Our analysis suggested the causal link between genetically increased sIL-6 R and increased risk of PAH and between genetically increased IL-6 signaling and reduced risk of PAH. Thus, higher sIL-6 R levels may be a risk factor for patients with PAH, whereas higher IL-6 signaling may be a protective factor for patients with PAH.

Abbreviations

PAH: pulmonary arterial hypertension; IL-6: interleukin-6; sIL-6R: soluble IL-6 receptor; GWAS: Genome-wide association study; MR: Mendelian randomization; SNP: Single nucleotide polymorphism; IVW: Inverse variance weighted.

Acknowledgments

We thank ieu open gwas project (https://gwas.mrcieu.ac.uk/datasets/) for providing summary results data for these analyses.

Disclosure statement

No potential conflict of interest was reported by the author(s).

Authors’ contributions

RW conceived and initiated the project. SZ and GZ analyzed the data and wrote the manuscript. All authors contributed to the interpretation of the results and critical revision of the manuscript, and approved the final version of the manuscript. All authors read and approved the final manuscript.

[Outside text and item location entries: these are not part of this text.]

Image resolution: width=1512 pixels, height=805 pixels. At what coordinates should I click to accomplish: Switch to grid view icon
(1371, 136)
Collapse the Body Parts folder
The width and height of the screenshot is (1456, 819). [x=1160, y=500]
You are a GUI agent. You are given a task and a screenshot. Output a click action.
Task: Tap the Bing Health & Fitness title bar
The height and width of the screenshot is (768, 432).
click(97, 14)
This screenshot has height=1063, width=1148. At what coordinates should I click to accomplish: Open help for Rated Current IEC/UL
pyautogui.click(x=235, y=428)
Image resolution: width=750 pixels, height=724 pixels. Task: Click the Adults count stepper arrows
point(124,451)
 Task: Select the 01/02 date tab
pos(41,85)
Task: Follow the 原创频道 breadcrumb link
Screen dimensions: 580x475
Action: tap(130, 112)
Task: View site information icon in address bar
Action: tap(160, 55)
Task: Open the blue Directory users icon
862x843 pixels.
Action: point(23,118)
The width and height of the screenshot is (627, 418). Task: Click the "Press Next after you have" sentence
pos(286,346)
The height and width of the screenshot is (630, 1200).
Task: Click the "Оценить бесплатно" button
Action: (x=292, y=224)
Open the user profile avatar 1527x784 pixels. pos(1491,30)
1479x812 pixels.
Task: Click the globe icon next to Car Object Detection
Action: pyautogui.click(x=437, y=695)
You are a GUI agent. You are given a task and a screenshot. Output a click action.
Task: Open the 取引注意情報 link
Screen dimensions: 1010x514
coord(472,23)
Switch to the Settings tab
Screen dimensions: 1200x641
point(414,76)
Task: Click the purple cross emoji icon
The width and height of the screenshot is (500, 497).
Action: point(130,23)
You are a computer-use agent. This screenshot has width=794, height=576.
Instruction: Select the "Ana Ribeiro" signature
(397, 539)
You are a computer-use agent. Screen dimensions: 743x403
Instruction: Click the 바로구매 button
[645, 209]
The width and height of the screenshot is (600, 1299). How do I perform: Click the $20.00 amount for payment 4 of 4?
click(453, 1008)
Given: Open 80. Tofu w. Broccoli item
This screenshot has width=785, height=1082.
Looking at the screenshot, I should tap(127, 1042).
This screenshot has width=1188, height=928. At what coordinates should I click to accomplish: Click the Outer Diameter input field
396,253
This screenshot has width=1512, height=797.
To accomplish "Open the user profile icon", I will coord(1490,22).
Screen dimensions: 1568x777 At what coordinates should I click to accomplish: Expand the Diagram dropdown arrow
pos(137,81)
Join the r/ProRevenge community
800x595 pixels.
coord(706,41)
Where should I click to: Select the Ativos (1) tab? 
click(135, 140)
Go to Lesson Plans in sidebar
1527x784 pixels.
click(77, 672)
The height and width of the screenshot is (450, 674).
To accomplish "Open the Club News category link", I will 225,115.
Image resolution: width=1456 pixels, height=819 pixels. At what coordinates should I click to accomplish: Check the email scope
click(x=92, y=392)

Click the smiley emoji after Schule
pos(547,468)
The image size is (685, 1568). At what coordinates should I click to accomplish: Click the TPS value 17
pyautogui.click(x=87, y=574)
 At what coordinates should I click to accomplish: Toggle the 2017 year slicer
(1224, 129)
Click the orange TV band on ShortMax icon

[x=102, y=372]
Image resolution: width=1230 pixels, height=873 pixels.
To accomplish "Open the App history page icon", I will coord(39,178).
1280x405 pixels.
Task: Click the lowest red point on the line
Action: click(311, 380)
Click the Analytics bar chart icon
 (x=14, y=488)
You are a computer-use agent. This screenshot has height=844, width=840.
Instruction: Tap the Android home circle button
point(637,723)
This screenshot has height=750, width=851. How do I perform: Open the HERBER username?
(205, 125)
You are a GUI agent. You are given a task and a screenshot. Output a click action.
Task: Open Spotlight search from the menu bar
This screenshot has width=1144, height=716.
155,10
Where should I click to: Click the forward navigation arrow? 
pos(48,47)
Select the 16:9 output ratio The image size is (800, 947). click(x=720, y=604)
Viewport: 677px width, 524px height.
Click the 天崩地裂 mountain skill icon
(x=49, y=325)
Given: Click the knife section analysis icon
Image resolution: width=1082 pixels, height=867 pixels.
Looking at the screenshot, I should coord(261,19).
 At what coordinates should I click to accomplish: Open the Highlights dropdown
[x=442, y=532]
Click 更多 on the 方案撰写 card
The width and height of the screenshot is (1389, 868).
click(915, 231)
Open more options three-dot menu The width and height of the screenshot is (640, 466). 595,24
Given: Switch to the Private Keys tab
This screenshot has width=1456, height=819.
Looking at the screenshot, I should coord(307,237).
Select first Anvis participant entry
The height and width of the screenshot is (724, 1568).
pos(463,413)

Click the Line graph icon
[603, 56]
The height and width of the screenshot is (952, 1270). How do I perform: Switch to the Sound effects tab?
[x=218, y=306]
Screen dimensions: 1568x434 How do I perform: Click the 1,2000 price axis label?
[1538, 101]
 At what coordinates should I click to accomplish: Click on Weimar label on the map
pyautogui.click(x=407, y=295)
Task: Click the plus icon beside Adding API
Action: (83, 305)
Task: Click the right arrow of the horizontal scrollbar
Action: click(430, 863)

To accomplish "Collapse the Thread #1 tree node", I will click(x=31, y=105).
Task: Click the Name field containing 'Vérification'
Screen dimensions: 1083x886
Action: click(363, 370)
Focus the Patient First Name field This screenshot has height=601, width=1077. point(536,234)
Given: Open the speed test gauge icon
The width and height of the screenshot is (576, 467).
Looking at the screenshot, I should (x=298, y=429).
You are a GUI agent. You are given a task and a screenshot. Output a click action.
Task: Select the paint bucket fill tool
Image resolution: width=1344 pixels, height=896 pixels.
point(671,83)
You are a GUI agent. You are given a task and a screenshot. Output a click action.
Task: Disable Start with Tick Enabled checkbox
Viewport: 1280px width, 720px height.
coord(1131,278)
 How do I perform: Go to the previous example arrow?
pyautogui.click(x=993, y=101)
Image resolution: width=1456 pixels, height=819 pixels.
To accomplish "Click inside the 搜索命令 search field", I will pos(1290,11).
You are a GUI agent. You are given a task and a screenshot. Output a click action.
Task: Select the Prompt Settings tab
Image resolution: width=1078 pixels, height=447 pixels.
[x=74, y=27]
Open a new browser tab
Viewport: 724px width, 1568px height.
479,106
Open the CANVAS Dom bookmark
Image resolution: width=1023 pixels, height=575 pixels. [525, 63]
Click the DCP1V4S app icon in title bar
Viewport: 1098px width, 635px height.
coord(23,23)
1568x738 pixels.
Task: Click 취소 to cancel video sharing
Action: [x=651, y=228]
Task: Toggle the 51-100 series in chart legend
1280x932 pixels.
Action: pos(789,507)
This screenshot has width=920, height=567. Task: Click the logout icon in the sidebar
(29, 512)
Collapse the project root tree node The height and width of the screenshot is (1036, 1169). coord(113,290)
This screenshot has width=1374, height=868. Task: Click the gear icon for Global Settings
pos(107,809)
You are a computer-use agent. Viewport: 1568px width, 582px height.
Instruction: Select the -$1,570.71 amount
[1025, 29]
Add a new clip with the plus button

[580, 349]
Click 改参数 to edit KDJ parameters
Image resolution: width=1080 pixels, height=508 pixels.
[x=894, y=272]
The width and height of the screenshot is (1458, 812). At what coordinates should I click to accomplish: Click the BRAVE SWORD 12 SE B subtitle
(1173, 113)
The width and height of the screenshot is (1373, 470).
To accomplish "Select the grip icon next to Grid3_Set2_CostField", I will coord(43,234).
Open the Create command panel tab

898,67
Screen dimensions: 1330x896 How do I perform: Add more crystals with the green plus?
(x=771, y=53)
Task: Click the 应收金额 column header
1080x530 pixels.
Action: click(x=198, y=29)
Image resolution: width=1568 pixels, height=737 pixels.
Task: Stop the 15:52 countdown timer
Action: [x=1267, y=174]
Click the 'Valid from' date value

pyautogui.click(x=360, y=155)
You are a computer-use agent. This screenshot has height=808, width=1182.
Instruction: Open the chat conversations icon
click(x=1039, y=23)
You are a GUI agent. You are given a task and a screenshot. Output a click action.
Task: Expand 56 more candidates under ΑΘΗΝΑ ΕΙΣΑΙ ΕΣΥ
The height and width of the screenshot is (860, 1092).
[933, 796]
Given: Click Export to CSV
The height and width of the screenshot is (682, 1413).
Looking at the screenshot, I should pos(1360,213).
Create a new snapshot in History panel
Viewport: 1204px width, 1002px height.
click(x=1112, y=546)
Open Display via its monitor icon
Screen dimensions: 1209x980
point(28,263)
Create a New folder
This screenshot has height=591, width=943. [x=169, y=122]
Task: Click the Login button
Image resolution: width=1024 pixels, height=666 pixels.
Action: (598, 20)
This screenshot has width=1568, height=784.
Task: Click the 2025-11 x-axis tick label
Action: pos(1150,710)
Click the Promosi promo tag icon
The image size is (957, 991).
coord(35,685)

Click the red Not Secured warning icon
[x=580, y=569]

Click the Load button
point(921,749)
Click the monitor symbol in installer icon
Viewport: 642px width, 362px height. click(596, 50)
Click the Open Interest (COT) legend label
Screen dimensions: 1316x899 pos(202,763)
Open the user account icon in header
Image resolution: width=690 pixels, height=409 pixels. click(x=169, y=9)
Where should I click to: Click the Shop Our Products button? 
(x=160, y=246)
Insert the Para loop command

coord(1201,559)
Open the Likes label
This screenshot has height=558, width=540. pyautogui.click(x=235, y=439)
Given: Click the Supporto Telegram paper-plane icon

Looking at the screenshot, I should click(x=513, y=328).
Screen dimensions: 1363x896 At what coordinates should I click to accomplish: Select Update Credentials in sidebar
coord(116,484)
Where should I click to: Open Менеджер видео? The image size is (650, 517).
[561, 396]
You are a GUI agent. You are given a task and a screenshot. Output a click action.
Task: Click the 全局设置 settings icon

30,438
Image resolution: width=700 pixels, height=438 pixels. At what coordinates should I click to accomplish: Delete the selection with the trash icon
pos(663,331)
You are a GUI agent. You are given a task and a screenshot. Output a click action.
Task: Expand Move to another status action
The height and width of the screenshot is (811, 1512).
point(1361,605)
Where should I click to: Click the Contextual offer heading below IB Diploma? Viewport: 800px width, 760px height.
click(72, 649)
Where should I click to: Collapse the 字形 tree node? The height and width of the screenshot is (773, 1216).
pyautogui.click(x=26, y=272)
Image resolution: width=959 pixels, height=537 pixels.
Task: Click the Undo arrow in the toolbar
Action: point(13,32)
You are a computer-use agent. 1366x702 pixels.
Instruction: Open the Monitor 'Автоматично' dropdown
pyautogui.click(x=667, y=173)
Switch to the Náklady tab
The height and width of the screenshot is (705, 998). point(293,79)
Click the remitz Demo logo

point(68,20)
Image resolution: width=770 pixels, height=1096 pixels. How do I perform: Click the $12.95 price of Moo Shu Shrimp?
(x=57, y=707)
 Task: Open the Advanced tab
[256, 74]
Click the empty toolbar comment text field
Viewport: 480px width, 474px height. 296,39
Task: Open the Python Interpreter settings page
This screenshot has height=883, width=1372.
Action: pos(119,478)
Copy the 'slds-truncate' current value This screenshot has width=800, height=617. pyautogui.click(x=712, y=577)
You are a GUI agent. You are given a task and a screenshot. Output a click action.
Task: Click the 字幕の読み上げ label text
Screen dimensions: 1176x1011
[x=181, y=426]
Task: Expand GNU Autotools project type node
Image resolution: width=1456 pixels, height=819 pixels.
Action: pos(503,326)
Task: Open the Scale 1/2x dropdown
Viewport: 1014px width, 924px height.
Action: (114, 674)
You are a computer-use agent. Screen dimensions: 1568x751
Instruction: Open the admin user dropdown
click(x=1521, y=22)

Data availablity statement

The summary statistics of pulmonary arterial hypertension (PAH) GWAS (GWAS ID: finn-b-I9_HYPTENSPUL) is available on ieu open gwas project at https://gwas.mrcieu.ac.uk/datasets/. The MR analysis code can be found at https://mrcieu.github.io/TwoSampleMR/articles/index.html.

Ethics statement

The study was reviewed and approved by the Ethics Committee of Beijing Institute of Brain Disorders in Capital Medical University.

Additional information

Funding

This study was supported by grants from R&D Program of Beijing Municipal Education Commission [Grant no: KZ202210025035]; National Natural Science Foundation of China [Grant no: 82071758 and 32270933].